Segment Start: Supplied information

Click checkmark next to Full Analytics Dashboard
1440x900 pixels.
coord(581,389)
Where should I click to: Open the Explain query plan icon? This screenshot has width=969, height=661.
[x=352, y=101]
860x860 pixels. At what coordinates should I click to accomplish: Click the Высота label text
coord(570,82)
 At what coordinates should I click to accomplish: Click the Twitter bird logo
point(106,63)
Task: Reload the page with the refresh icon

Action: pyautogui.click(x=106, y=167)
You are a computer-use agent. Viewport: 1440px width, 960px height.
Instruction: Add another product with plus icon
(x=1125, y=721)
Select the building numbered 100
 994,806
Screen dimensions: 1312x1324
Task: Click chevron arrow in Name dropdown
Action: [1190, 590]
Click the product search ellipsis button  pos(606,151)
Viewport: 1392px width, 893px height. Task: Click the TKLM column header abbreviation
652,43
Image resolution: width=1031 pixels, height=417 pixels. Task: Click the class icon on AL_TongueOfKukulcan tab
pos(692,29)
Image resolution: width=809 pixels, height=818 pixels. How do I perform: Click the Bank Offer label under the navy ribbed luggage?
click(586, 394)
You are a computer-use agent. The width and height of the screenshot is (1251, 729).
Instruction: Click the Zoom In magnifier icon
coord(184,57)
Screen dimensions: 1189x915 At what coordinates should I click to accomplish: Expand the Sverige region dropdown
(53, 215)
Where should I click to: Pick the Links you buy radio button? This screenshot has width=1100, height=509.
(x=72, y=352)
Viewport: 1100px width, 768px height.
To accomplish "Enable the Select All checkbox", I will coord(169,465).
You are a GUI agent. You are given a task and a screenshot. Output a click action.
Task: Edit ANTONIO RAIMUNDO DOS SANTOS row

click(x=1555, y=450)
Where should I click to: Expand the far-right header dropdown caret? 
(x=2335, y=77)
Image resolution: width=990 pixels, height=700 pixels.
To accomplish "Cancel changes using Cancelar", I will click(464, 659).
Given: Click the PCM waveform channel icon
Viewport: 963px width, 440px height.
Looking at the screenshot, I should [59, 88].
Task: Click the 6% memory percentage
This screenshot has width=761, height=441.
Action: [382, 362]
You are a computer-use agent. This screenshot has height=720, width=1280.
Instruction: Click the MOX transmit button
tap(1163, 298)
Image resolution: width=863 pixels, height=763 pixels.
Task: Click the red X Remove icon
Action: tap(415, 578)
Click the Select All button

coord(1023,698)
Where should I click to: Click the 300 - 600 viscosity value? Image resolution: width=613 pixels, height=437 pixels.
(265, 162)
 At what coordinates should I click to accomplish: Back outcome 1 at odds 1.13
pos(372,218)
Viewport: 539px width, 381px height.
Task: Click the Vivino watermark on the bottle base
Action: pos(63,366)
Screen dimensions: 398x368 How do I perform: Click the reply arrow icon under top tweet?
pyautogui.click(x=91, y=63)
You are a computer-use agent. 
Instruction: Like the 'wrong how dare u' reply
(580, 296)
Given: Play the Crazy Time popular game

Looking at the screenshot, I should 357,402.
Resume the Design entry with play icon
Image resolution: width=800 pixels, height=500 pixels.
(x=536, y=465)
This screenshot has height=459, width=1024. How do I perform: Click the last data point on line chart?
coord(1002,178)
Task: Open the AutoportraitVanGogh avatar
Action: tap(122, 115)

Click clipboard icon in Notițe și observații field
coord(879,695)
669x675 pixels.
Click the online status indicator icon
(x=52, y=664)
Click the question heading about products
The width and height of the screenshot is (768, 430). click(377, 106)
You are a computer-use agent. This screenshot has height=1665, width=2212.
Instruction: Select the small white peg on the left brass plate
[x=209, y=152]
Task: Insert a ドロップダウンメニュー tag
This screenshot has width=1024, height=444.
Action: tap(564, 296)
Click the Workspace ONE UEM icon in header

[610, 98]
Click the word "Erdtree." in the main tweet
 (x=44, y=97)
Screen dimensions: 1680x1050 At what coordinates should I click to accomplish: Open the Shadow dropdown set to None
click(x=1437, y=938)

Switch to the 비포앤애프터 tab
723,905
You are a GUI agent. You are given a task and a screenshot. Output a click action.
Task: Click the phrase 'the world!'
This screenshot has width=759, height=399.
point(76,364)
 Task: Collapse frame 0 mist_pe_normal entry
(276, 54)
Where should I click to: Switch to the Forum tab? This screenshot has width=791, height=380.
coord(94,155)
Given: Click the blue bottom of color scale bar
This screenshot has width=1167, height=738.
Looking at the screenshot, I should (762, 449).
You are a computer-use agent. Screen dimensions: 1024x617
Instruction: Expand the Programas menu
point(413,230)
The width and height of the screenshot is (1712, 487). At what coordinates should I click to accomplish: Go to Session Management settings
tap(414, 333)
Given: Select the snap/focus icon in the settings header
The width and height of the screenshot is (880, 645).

Segment End: Supplied information

To do »
When a line in the data contains "will", return it as written.

Task solution »
To accomplish "Enable the Select All checkbox", I will coord(169,465).
To accomplish "Cancel changes using Cancelar", I will click(464, 659).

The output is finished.